» **Document**:
Executive Chef ANDREI MALKHANOV is a rare example of a modern culinary leader who moves fluently between fine dining, mass-market concepts, and food-tech thinking. Trained in high-pressure kitchens across multiple countries and shaped by Michelin-level discipline, he has spent more than two decades exploring how flavor, systems, and technology intersect.
Malkhanov has a stellar background in the field: he’s the Winner of the “Battle of the Chefs” competition on Pyatnitsa TV channel (CIS), Finalist of the World Food Championship 2024 in the Chef category, Young Entrepreneur of Russia 2017, (Republic of Buryatia).
In an era where kitchens increasingly resemble startups and menus behave like living systems, Executive Chef Andrei represents a new generation of culinary thinkers – those who respect tradition deeply, but are unafraid to apply technology to scale authenticity, protect flavour, and build sustainable restaurant businesses.

How has your experience in Michelin-starred restaurants shaped your view on the role of technology in elevating culinary precision and consistency?
My experience in Michelin-starred kitchens across different countries fundamentally shaped how I understand precision and consistency in modern gastronomy. At White Rabbit Restaurant, ranked #13 on The World’s 50 Best Restaurants, under Chef Vladimir Mukhin, I learned that excellence today is not defined by flavor alone. A contemporary restaurant must be technologically fluent – both in kitchen operations and in how it communicates with guests.
Technology underpins the entire guest journey: branding, PR, performance marketing, automated reservations, CRM systems, and data-driven loyalty strategies. What begins as a digital touchpoint becomes a reservation, then a curated experience – and, if executed well, a long-term brand relationship.
From a culinary standpoint, technology transformed how we developed flavors. We experimented with cucumber aroma extraction, Borodinsky bread distillation, and complex fermentation profiles – initially documented in notebooks, later in spreadsheets, and today increasingly supported by AI-assisted flavor-pairing models. Technology allows chefs not only to document creativity, but to simulate, predict, and refine it.
At Gaggan Anand’s restaurant – ranked #1 in Asia’s 50 Best Restaurants and #9 globally, with two Michelin stars – discipline and innovation reached an almost performative level. We applied lean-production principles, spaghetti diagrams, and workflow analytics to reduce waste, shorten prep routes, and increase consistency without compromising creativity. Every movement, plate transition, and station layout was evaluated as part of a system.

» **Source excerpt**:
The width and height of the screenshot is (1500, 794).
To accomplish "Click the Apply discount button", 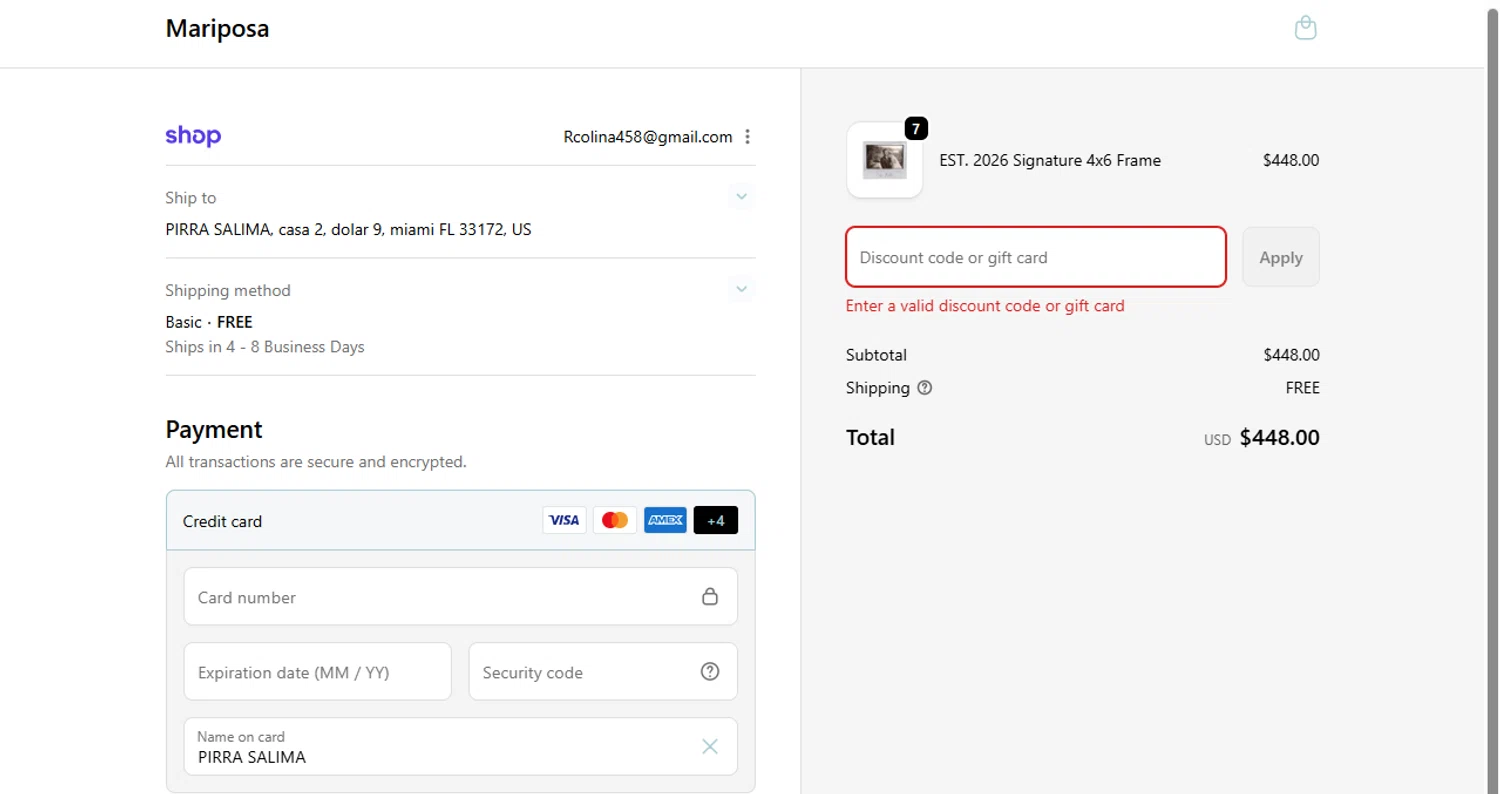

» **Brief 1**:
Return the passage of the chef interview from "Executive Chef ANDREI MALKHANOV" to "and technology intersect.", copying it word for word.
» **Brief 2**:
According to the chef interview, at which restaurant did Malkhanov work under Chef Vladimir Mukhin?

» **Exercise result 1**:
Executive Chef ANDREI MALKHANOV is a rare example of a modern culinary leader who moves fluently between fine dining, mass-market concepts, and food-tech thinking. Trained in high-pressure kitchens across multiple countries and shaped by Michelin-level discipline, he has spent more than two decades exploring how flavor, systems, and technology intersect.

» **Exercise result 2**:
White Rabbit Restaurant